First -- that particular application (tunneling commodity Internet
traffic into I2) is a clear violation of the I2 Acceptable Use Policy.
If you have to play with this, fine.  Do it between hosts on I2 enabled

Second -- while VPN tuneling to make multicast "work" is expedient, it
is shortsighted and works against getting real multicast deployed. This
is particularly true if Microsoft were to promote it as a standard
practice as part of a conference bridging solution.  In fact, it could
practically kill future interdomain multicast deployment.

A far better solution would be for microsoft to provide solid multicast
apps, tools, IGMPv3, etc.. and then promote native multicast routing.  

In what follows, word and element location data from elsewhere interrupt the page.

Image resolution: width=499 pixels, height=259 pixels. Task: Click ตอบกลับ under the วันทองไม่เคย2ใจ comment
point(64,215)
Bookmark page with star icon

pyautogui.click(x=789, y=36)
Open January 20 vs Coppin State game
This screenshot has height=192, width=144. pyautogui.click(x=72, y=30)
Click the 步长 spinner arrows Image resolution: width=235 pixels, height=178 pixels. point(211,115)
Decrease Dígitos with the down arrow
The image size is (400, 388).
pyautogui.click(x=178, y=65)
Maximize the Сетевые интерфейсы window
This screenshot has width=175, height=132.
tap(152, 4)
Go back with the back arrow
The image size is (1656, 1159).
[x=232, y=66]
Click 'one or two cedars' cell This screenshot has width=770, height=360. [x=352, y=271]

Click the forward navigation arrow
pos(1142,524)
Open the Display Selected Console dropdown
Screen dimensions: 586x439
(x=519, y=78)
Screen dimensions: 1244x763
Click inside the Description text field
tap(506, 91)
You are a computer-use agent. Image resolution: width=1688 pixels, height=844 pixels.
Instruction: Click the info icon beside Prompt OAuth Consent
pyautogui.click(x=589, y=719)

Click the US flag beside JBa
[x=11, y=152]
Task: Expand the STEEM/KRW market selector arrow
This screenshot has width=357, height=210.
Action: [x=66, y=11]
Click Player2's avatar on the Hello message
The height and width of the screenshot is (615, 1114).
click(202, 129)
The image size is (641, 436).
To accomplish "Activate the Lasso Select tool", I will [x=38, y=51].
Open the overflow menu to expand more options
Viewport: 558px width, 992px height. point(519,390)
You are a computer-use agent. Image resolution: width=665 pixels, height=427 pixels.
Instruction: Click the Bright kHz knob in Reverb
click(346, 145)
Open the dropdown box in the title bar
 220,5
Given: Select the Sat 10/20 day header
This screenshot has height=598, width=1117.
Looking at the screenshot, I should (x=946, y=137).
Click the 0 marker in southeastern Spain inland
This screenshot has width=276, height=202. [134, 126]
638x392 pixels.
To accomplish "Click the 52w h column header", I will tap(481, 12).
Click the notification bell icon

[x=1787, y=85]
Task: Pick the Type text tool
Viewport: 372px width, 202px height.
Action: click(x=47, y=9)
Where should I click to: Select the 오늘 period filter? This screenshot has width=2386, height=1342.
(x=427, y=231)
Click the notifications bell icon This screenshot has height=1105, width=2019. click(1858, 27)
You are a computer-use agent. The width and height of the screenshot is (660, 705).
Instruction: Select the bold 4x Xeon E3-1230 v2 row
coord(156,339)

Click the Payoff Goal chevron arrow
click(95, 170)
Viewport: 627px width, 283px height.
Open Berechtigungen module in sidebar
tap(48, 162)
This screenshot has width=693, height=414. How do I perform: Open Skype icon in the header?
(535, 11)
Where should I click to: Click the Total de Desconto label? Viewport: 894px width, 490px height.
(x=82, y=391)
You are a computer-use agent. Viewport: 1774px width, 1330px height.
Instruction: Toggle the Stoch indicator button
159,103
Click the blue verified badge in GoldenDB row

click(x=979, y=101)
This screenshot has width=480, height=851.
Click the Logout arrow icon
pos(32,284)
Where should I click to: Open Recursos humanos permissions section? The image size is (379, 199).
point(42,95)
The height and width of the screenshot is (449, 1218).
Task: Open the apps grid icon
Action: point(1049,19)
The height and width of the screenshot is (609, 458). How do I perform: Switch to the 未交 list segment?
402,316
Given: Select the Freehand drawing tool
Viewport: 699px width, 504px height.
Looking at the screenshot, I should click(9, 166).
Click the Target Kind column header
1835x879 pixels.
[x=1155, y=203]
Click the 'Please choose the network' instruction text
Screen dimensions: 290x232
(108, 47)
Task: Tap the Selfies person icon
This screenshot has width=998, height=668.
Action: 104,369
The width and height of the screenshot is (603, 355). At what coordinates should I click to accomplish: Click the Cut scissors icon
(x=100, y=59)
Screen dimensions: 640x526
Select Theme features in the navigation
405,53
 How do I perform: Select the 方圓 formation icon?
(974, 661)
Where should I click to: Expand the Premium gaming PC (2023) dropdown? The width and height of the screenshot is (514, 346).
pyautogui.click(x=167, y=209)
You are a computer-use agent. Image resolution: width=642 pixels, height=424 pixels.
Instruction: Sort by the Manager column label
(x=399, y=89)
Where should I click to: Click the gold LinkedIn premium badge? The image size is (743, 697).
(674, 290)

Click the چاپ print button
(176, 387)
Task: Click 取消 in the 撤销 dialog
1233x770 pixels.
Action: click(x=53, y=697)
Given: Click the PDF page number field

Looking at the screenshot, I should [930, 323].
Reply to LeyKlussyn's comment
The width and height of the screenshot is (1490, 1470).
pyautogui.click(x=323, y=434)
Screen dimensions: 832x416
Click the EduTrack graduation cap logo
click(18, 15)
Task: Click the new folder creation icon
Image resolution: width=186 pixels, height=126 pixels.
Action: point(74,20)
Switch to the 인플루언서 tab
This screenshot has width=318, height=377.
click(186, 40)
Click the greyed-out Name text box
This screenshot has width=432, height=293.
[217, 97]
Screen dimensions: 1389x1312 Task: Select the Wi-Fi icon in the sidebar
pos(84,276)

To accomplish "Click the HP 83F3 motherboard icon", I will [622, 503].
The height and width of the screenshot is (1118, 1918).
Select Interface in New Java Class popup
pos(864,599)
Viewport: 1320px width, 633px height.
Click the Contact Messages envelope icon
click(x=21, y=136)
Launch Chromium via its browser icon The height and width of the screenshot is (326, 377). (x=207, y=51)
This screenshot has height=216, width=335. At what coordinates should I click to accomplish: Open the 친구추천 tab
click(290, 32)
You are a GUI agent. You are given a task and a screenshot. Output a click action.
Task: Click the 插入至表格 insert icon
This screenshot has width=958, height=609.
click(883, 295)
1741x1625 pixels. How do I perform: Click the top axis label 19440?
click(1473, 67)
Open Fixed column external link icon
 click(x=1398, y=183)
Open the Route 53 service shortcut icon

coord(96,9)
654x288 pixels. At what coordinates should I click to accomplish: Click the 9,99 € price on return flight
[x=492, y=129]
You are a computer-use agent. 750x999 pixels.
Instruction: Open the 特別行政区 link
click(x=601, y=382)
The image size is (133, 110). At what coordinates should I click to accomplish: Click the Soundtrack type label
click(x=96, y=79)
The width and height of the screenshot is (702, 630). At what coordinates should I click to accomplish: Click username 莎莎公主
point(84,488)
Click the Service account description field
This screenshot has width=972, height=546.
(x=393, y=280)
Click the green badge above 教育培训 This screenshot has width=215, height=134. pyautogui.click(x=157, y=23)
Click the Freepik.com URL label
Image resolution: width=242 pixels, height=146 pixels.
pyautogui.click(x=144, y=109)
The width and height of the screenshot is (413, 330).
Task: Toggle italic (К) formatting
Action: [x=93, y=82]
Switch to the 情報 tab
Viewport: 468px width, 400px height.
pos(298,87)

On Thu, Aug 16, 2001 at 05:53:24PM -0700, Jay Beavers wrote:
> FYI, I've just confirmed that if you install VPN on Windows XP Server,

> place it on the Internet2, and have it hand out Internet2 addresses, 
> you can VPN into the box from an Internet1 computer and send/receive 
> multicast RTP traffic.
> This gets us dial-up style authentication on an individual 
> username/password basis and is also compatible with hardware 
> authentication systems such as smart cards.
> This is the technique we'll be trying at Microsoft Research for our 
> Internet2/Corporate Network conference bridging.
>  - jcb
> -----Original Message-----
> From: Toerless Eckert [mailto:eckert at cisco.com]
> Sent: Sunday, August 12, 2001 5:43 PM
> To: Robert Olson
> Cc: Bill Nickless; Mark Hereld; kabev; ag-tech at mcs.anl.gov; Toerless
> Eckert
> Subject: Re: [AG-TECH] MSB and Linux
> On Sun, Aug 12, 2001 at 07:28:45PM -0500, Robert Olson wrote:
> > Did he know if the VPN boxes did indeed support multicast? Perhaps 
> > we
> > should look into what it might take (say, for the porta-ag..)
> Well, i wasn't really thinking about VPN boxes directly, i was rather 
> thinking about L2TP tunnel into an aggregation router (or some 
> dedicated VPN box, right, but yes - i do not know if those support
> ip multicast). The main point is to have the tunnel endpoint software
> available on the
> designated end system platform, and L2TP seems to be the most commonly
> available, but Bill
> also said that with your particular platform (Linux at least in one
> system, GRE might also be
> an option. The advantage of L2TP for larger scaling setups is the
> style user authentication
> you can typically configure, whereas GRE is always statically
> and authentication is only
> via ip address of the remote endpoint.